The following sections provide an overview of common element styles used in the developer portal site.

Header elements

Only the h3 and the h4 elements have a faint separator line underneath them. h1 (use for main title only) and h2 are simply larger text.

Subsection header

Lorem ipsum dolor sit amet, consectetur adipiscing elit, sed do eiusmod tempor incididunt ut labore et dolore magna aliqua. Ut enim ad minim veniam, quis nostrud exercitation ullamco laboris nisi ut aliquip ex ea commodo consequat.

An h4 tag provides better visual hierarchy than bold text.

Excepteur sint occaecat cupidatat non proident, sunt in culpa qui officia deserunt mollit anim id est laborum.

Also a small header

Excepteur sint occaecat cupidatat non proident, sunt in culpa qui officia deserunt mollit anim id est laborum.

Other text elements

These other text elements have styling available:

  • Unordered lists
  • Have regular bullets
    • You can also nest bullets
    • Bullets lists should have more than one entry.
  • Pretty standard
  1. Ordered lists
  2. Use regular ol' western-style numbering.
  3. Should be used only when a list truly has order.

Horizontal rules are available. We suggest using them sparingly to reduce clutter. Do not combine horizontal rules with heading tags; some already used line styles for visual hierarchy.

Displaying code

You can use inline code Markdown syntax (with the backticks).

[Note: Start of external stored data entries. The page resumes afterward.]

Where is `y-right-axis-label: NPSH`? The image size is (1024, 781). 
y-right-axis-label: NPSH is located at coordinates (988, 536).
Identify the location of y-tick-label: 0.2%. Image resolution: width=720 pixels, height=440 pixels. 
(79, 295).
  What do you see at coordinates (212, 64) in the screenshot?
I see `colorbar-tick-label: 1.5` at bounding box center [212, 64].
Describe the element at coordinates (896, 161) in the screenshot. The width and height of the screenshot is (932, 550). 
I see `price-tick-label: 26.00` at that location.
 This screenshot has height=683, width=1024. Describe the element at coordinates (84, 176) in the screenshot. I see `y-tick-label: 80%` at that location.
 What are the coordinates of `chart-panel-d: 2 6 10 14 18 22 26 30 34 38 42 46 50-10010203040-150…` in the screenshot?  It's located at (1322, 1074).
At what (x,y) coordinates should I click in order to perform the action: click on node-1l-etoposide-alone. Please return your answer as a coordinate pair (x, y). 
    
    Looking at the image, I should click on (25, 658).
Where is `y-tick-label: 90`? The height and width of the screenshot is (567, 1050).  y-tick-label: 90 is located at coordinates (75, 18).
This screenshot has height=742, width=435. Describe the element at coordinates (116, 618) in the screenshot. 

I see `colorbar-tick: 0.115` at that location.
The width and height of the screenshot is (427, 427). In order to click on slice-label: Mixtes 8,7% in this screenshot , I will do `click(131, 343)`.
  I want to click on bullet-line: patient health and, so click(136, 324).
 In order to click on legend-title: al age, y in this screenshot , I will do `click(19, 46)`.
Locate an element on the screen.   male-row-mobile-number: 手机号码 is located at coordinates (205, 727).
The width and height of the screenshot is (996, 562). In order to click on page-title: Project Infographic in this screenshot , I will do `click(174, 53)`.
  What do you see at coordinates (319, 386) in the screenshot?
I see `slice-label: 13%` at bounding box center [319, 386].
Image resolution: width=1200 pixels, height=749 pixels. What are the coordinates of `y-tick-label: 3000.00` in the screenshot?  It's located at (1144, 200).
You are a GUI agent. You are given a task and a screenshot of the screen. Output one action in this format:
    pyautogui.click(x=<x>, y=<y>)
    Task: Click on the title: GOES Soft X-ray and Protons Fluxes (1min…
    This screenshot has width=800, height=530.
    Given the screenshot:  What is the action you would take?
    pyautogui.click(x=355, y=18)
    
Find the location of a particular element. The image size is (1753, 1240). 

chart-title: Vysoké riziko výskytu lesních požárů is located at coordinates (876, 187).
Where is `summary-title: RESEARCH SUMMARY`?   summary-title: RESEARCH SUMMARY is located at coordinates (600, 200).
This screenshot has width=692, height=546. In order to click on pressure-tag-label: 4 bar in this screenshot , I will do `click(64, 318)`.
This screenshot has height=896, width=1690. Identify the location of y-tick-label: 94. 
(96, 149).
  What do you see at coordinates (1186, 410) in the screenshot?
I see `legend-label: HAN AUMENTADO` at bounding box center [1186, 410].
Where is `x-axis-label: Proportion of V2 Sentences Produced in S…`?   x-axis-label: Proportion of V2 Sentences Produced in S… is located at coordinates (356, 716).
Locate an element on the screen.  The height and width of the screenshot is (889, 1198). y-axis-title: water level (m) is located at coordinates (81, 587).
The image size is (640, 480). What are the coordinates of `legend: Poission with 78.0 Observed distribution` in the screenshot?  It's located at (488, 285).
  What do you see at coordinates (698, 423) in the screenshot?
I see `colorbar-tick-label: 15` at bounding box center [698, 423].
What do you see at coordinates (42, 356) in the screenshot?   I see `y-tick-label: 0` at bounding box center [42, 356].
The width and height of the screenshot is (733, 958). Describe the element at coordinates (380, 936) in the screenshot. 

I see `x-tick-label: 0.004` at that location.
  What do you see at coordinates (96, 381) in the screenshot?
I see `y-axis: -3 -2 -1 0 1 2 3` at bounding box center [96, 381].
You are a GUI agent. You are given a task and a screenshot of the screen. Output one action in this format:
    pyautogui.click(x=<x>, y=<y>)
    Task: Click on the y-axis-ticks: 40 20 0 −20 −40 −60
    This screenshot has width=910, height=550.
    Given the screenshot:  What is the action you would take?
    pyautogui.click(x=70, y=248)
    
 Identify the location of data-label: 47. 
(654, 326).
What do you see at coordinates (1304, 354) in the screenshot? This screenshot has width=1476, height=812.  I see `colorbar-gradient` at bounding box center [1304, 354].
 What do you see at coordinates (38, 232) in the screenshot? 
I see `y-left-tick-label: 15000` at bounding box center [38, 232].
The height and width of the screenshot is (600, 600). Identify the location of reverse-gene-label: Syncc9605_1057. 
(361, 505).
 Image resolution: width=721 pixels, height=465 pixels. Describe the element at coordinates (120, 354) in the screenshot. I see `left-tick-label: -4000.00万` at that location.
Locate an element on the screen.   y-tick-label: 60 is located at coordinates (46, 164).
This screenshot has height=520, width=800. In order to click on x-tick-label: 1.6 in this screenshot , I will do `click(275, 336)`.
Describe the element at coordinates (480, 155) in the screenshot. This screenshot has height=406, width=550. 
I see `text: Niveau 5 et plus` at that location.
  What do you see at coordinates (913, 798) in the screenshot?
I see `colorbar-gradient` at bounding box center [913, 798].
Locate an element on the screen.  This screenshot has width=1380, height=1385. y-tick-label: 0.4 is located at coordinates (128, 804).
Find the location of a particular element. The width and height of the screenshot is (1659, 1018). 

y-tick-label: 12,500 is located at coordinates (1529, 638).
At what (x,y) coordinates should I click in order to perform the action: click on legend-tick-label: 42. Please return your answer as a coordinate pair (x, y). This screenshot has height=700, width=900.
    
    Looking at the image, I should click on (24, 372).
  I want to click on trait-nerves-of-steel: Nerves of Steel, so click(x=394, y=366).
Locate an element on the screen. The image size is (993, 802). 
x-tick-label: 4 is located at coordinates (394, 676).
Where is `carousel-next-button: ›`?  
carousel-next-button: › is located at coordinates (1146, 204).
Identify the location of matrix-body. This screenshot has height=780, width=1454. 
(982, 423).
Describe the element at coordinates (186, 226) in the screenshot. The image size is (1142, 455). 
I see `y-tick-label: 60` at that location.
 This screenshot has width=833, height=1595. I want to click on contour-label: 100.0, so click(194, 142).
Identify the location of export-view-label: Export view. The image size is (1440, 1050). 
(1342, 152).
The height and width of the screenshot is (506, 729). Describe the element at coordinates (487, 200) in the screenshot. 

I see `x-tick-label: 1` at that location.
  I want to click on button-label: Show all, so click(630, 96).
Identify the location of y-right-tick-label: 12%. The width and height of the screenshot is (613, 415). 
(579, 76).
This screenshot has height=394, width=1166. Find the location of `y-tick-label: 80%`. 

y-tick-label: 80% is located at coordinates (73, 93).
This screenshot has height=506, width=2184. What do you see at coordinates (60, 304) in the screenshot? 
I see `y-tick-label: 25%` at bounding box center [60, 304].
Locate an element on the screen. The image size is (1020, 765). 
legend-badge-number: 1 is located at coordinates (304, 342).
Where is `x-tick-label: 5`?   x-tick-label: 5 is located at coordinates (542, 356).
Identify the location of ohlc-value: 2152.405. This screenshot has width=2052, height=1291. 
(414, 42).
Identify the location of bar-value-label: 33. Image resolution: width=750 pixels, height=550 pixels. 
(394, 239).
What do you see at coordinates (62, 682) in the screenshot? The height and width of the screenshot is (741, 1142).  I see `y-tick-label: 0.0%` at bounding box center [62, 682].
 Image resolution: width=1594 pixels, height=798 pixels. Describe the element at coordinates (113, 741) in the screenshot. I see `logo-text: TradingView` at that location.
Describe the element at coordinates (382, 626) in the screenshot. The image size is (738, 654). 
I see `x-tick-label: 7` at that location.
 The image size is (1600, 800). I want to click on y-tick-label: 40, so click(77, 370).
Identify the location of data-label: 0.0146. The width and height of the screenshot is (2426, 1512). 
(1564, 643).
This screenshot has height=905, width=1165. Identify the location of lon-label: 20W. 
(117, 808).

Or you can display blocks of code like so:

body {
	background: #fff;
}

Tables

You can use headers on tables
Left-aligned Unless a # 456
Text value More text $0.00

Notes

Use notes sparingly. They are brightly colored blocks designed to highlight "don't-miss-it" information.

We have three different versions of notes currently styled:

  • >note (default styling)
  • >note.warning
  • >note.error

Respectively, those look like:

Note patterns

How they work

You precede a single line of Markdown with the >note.* syntax. No closing tag is needed. See example below.

>note.warning Hello.  Yes.  I am a warning note that has been automagically created. My text may wrap to more than one line when the Markdown is parsed, but I must include all my information within a single (sometimes very long line) in the Markdown itself.

For multi-line blockquote notes, use a > in front of each line of the notes as seen in the example below.

>note(.warning/.error) sometext
>next line of the note
>one more line for the note

But how do the titles ("Note", "Warning", "Error") get inserted into the note output? The custom Markdown tag actually does a lot more than you might think. By using >note.warning, you are creating a div with class .note--warning, and adding to that div a title "Warning".

If you were to do >note.pineapple, you would get a div with class .note--pineapple, and a title of "Pineapple". Because we have not explicitly styled .note--pineapple, the styling would simply match the default note styling.

File an issue if you really need a custom note class to be styled to not look "default". For the most part, though, you should be using the types provided so that the documentation doesn't turn into a smorgasbord of color.

Images

Images (like the one above) are styled to be fluid; that is, they scale proportionally and never display larger than the element containing the documentation article. Currently, that containing element spans up to 875px wide at its largest, so that should probably be the largest image size you use.

P.S. If your computer automatically inserts "smart quotes" into content, consider disabling this feature when writing markup or code samples.